= Beginning of Section =

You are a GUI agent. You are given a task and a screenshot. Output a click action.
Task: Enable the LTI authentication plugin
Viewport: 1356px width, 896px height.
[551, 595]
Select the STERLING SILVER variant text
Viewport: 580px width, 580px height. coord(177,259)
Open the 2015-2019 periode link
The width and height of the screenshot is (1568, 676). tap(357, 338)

= End of Section =
= Beginning of Section =

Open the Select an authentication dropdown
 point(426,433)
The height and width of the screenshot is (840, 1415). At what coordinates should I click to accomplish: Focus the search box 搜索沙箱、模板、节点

= End of Section =

## Description of the task:
Filter the entries by the string "click" and copy each matching line.

## Solution to this problem:
You are a GUI agent. You are given a task and a screenshot. Output a click action.
The height and width of the screenshot is (840, 1415). At what coordinates should I click to accomplish: Focus the search box 搜索沙箱、模板、节点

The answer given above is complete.